Em um mundo onde os objetos exercem uma influência intrínseca sobre as pessoas, partimos do preceito de que: se me causa dependência, é porque tem poder sobre mim; se tem poder, pode me controlar; se me controla, é porque tem vida própria. Nesta espécie de “aliança”, descobrimos uma gradativa autonomia das coisas que nos torna cada vez mais dependentes de seu uso.

— Onde vamos parar? Não somos mais os mesmos desde que fomos ludibriados pelo uso [massivo] de objetos inteligentes e nos tornamos ciosos de todas as suas aplicabilidades. A modernidade cria ferramentas para nos dar mais funcionalidade e aumentar o desempenho das coisas, mas o que não percebemos é que, na verdade, estamos criando prisões humanas utilitárias: uma vida coordenada por máquinas cada vez mais ligadas à internet. 
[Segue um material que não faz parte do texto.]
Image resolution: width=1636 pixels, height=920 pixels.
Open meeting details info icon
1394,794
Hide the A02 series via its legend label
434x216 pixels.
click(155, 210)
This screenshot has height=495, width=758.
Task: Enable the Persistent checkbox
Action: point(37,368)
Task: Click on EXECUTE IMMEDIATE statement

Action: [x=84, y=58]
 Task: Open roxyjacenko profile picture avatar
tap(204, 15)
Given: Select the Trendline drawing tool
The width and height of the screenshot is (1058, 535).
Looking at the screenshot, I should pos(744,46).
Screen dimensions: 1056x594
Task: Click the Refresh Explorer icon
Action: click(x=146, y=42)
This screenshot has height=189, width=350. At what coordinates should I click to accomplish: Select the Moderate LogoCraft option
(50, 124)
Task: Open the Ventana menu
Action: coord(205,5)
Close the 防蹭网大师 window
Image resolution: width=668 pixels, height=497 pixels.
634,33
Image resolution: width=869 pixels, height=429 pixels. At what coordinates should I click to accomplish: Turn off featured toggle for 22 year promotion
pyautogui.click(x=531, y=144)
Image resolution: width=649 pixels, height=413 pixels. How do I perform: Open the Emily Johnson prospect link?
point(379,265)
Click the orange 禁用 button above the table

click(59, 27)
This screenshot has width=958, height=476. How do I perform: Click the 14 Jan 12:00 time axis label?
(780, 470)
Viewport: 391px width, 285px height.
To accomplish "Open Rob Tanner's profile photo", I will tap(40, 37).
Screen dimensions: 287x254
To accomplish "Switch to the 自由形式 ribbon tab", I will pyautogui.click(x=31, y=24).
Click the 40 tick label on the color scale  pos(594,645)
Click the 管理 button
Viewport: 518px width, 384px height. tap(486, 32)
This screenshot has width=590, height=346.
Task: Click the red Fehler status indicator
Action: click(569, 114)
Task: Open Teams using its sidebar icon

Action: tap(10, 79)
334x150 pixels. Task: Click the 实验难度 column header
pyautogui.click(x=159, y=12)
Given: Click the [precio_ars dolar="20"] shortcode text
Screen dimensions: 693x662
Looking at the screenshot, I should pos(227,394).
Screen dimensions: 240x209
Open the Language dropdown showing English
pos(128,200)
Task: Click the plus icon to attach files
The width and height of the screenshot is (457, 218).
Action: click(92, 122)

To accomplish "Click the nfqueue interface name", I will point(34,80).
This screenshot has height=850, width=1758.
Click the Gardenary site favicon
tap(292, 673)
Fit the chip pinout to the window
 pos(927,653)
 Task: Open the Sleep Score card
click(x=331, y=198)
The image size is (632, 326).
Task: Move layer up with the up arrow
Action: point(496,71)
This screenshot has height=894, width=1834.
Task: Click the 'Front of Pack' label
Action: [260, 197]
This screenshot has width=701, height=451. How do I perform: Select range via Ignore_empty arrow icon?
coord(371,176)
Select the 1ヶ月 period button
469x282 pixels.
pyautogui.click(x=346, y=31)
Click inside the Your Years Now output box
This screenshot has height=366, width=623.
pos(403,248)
Jane Bennett, ao desenvolver o conceito de materialismo vital, argumenta que “a vitalidade é compartilhada por todas as coisas”, indicando que essa cadeia de vitalidade não se limita apenas aos seres humanos. Isso nos leva a crer que a existência dos objetos nos transcende, pois eles existem não apenas por serem necessários a nós, mas enquanto entidades com “vida própria” além-útil.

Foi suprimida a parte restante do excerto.